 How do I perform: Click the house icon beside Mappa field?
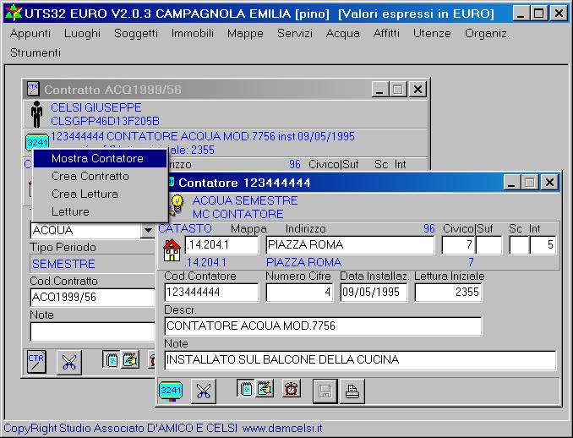(x=172, y=249)
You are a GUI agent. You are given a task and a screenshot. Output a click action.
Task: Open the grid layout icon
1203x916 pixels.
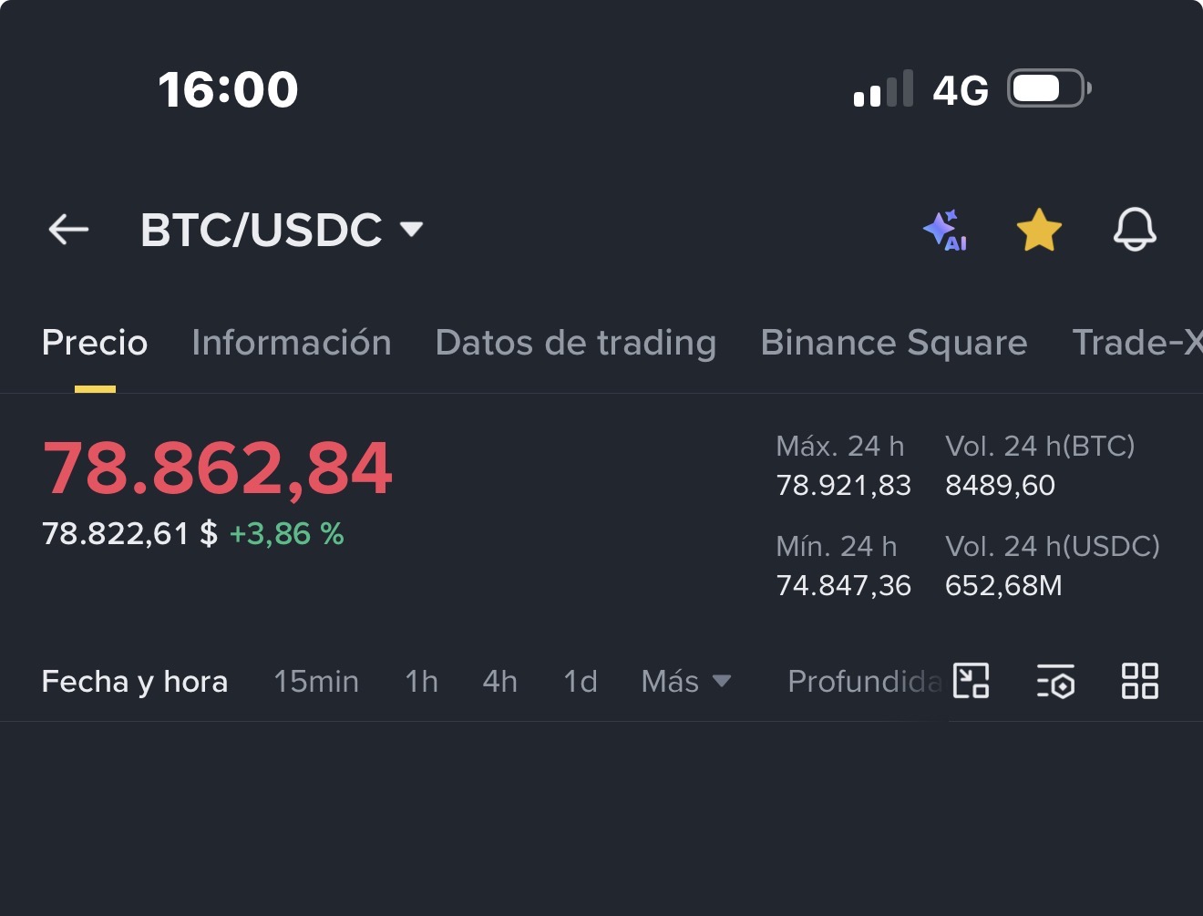tap(1139, 681)
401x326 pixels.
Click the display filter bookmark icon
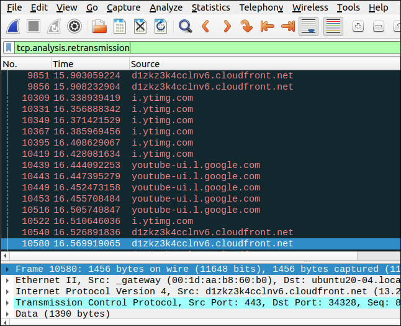tap(9, 48)
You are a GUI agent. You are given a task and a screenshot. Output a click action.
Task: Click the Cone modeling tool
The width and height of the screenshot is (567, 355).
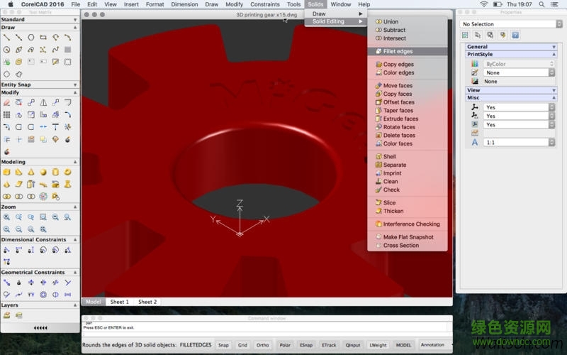coord(31,172)
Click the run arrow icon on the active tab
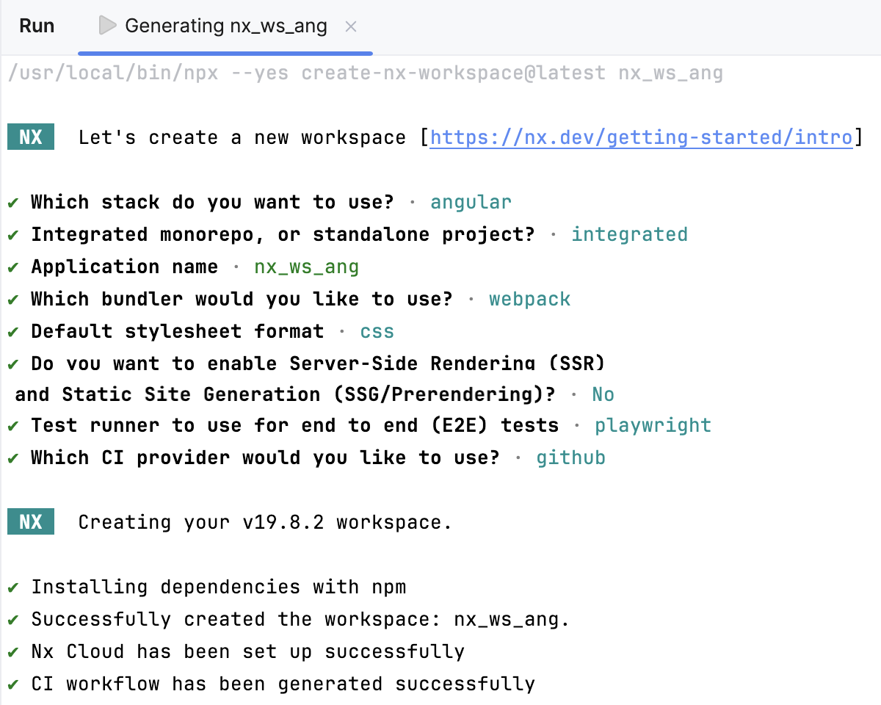 (107, 26)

::::::

▸ DIRECTIONS FOR THIS TASK: When the listing is transcribed, every line must match the original exactly, and the pictures must be left out.

▸ YOUR RESPONSE:
 How do I perform: Click the house icon beside Mappa field?
(x=172, y=249)
You are a GUI agent. You are given a task and a screenshot. Output a click action.
Task: Open the grid layout icon
1203x916 pixels.
tap(1139, 681)
401x326 pixels.
Click the display filter bookmark icon
tap(9, 48)
You are a GUI agent. You are given a task and a screenshot. Output a click action.
Task: Click the Cone modeling tool
The width and height of the screenshot is (567, 355).
coord(31,172)
Click the run arrow icon on the active tab
 (107, 26)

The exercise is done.